Some intrigue surrounded the recent discovery of a well-preserved Israelite proto-Aeolic capital when the tour guide who stumbled across it reported that the authorities told him to keep silent about it, ostensibly for political reasons. For the background and photos, see this report from last April.
This week a story in Arutz-7 claims that the secret location will be revealed next Friday. The article begins:
The location of a major archaeological find that was kept secret until now will be revealed to the public on Friday, next week. The find is being touted as a royal castle that could have belonged to Israel’s most celebrated king – the Bible’s King David.
There are several problems with this sensational report: (1) this type of architecture in Judah dates to several centuries after the time of David; (2) the impressive proto-Aeolic capital is in a water system and evidence of a palace is so far lacking; (3) the location has already been published in D. Ein-Mor and Z. Ron, “An Iron Age Royal Tunnel Spring in the Region of Nahal Rephaim,” in G. Stiebel et al., eds., New Studies in the Archaeology of Jerusalem and its Region, 2013. An abbreviated version is available online in Hadashot Arkheologiyot. (This reference comes from Zachi Dvira, via Joseph Lauer.)
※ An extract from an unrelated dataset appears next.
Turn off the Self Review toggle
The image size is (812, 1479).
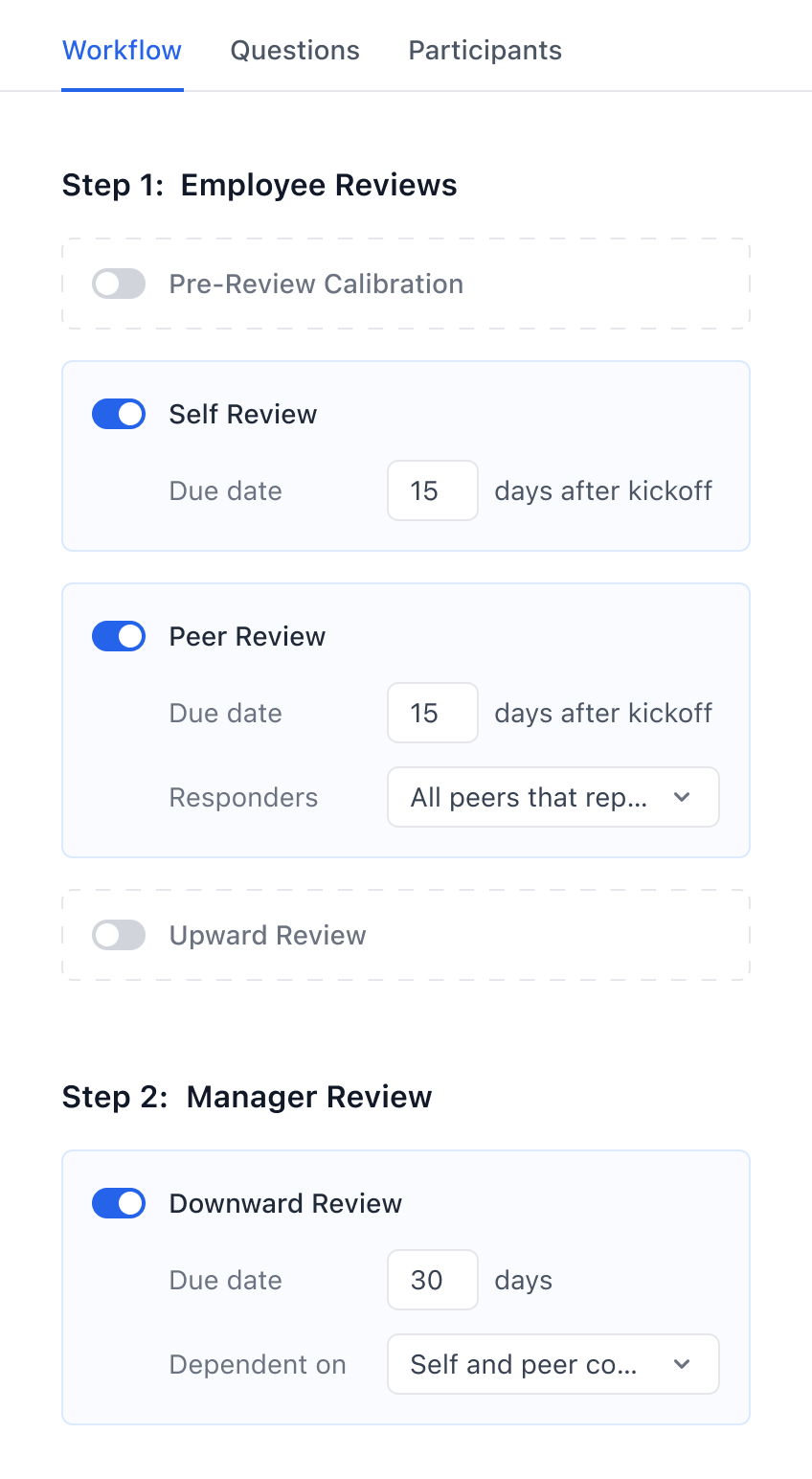tap(118, 414)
It is possible that by overreaching in claims, the media may obscure the true significance of this discovery. Rather than speak of palaces and David, the comparison should rather be made with Hezekiah’s Tunnel.
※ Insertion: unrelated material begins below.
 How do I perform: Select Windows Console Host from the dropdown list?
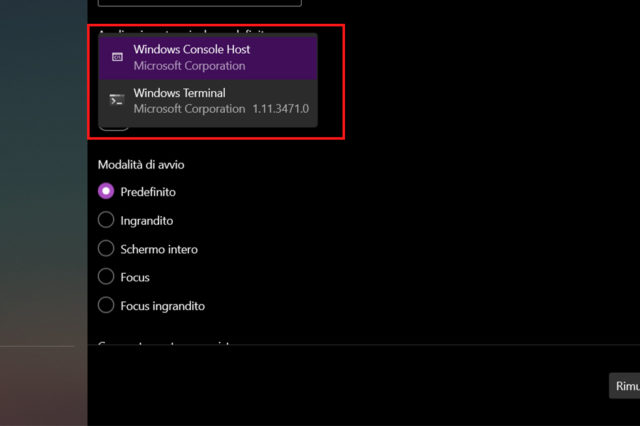click(x=208, y=57)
(1) Both of these tunnels are water systems that bring water from a spring to a storage pool. (2) These are two of the longest underground water channels in the Judean hills, with Hezekiah’s Tunnel running 1,750 feet and the new one at ‘Ain Joweizeh running about 700 feet. (3) Both date to about the 8th century BC, with the date of the ‘Ain Joweizeh tunnel coming from a comparative analysis of other proto-Aeolic capitals found in Judah and Jordan. (4) Both seem to have royal connections, with the Siloam Inscription in Jerusalem and the royal architecture at ‘Ain Joweizeh.
What was the purpose of the ‘Ain Joweizeh tunnel? The excavators suggest that it may have been connected to “an estate or royal palace similar to Ramat Rahel here during the eighth–seventh centuries BCE; another possibility is a settlement from this period that is mostly buried beneath the farming terraces covering the ravine.” Presumably significant features are not visible on the surface and the excavators did not have the time to begin a large-scale excavation of the area. The proximity of the site to the security wall may complicate present or future attempts at excavation.
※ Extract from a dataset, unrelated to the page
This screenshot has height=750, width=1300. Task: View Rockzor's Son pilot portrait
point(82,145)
The site is located 5.5 miles (9 km) southwest of the Old City of Jerusalem, 3.5 miles (5.5 km) northwest of Bethlehem, and just down the slope to the west of Har Gilo. The map below shows the site circled in red.
Map from the Survey of Western Palestine (1881)
Screenshot from Google Earth
Image from Hadashot Arkheologiyot
Image from Hadashot Arkheologiyot
Another image showing the inside of the tunnel itself is posted at Maariv. (HT: Joseph Lauer)
3 thoughts on “Royal Water System Excavated in Judean Hills”
Thanks for pointing out to your readers that the Hadashot report has been published nearly six months ago!
Can you explain why so many articles are calling Ain Joweizah the longest tunnel ever found in Jerusalem when you say in your article above that the Hezekiah Tunnel is 1,750 feet long, which is more than twice the length of Ain Joweizah?
For example read the following article:
And here is the same article with pictures of the tunnels: http://archaeologynewsnetwork.blogspot.com/2014/01/more-on-ancient-water-tunnel-found-in.html
Which is the longer tunnel marked in blue in that article?
The article even calls it the longest tunnel in all of Israel, not just Jerusalem: "The longest water tunnel ever discovered in Israel is being excavated in Jerusalem, near the train station in the southern part of the city."
Is it semantics about what "kind of tunnel it is? Hezekiah's tunnel was for water as well though from a spring outside of the city wasn't it? Any clarification to this confusion?
The source of the claim is the IAA publication: "the longest tunnel spring in the country (overall length 215–220 m)." That same article briefly references Hezekiah's Tunnel, so the authors are not ignorant of it. Hezekiah's Tunnel brings water from a spring, so it is not clear to me if there is an intended distinction or if they simply don't know how long Hezekiah's Tunnel is (533 m).